Thursday, June 01, 2006

American Society of Clinical Oncology (ASCO) frenzy on tap

Before I turned in for the evening, I got my feed from Derek Lowe's In the Pipeline for his take on the media frenzy that will accompany the kickoff of the ASCO meeting in Atlanta this weekend.

Dr Lowe is a great chemist and fabulous source for all sorts of pharmaceutical news and information. In fact, coverage of his blog in the 1 August 2005 edition of The Scientist is what originally got me a-thinking about launching a blog of my own.

Derek makes a great point of not reading too much into the ASCO frenzy for cancer drug development trends since what we'll be reading about the next few days are things conceived by Pharma six to ten years ago.
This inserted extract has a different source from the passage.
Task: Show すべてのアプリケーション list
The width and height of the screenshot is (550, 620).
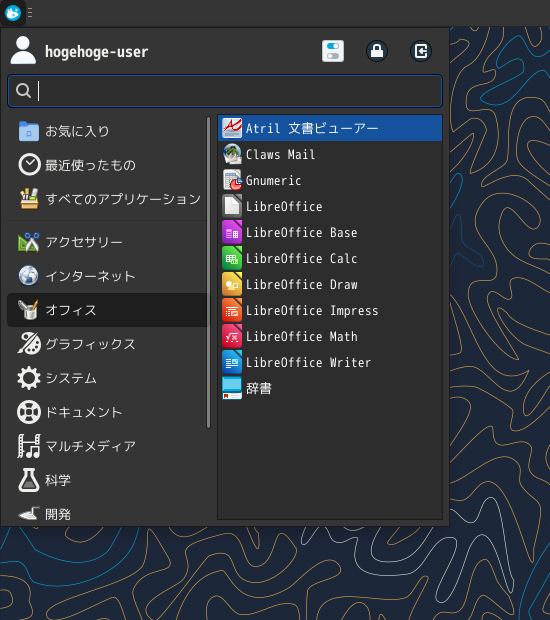Action: tap(107, 199)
I did, however, comment on his blog that I just saw on WSJ.com this afternoon a report from Jennifer Corbett Dooren that BMS's potent but non-selective Src/Abl kinase inhibitor, dasatinib (formerly BMS-354825), will be recommended by the FDA Oncologic Drugs Advisory Committee (ODAC) tomorrow for approval in Gleevec-refractory CML. A recent study is suggestive that dasatinib will also share imatinib's activity against c-kit in gastrointestinal stromal tumors. Truly a great win for my esteemed BMS chemistry and pharmacology colleagues - congratulations to all involved in the development of this new agent.
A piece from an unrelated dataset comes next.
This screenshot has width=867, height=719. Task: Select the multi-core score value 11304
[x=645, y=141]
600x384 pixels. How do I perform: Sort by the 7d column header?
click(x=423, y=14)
Anyway, this approval recommendation makes interesting news for those of us that get killed on NIH grant applications for being cancer phenotype-directed instead of molecular target-directed. Dasatinib was an almost thrown-away kinase inhibitor that had just enough promiscuity to have potent inhibitory activity on imatinib-resistant Bcr-Abl kinase. But, never fear, we pharmacologists have already generated dasatinib-resistant mutations to make way for the next, even less-targeted inhibitor.

We've already gotten the ASCO abstract book at home but I'll be staying tuned to In the Pipeline and the Wall Street Journal for the real stories!

1 Comments:

At Thu Jun 01, 10:33:00 PM EDT, Anonymous Anonymous said...

Your congrats forwarded to our one degree to be sent on to Frank, when he gets back from Atlanta, hopefully in a great mood!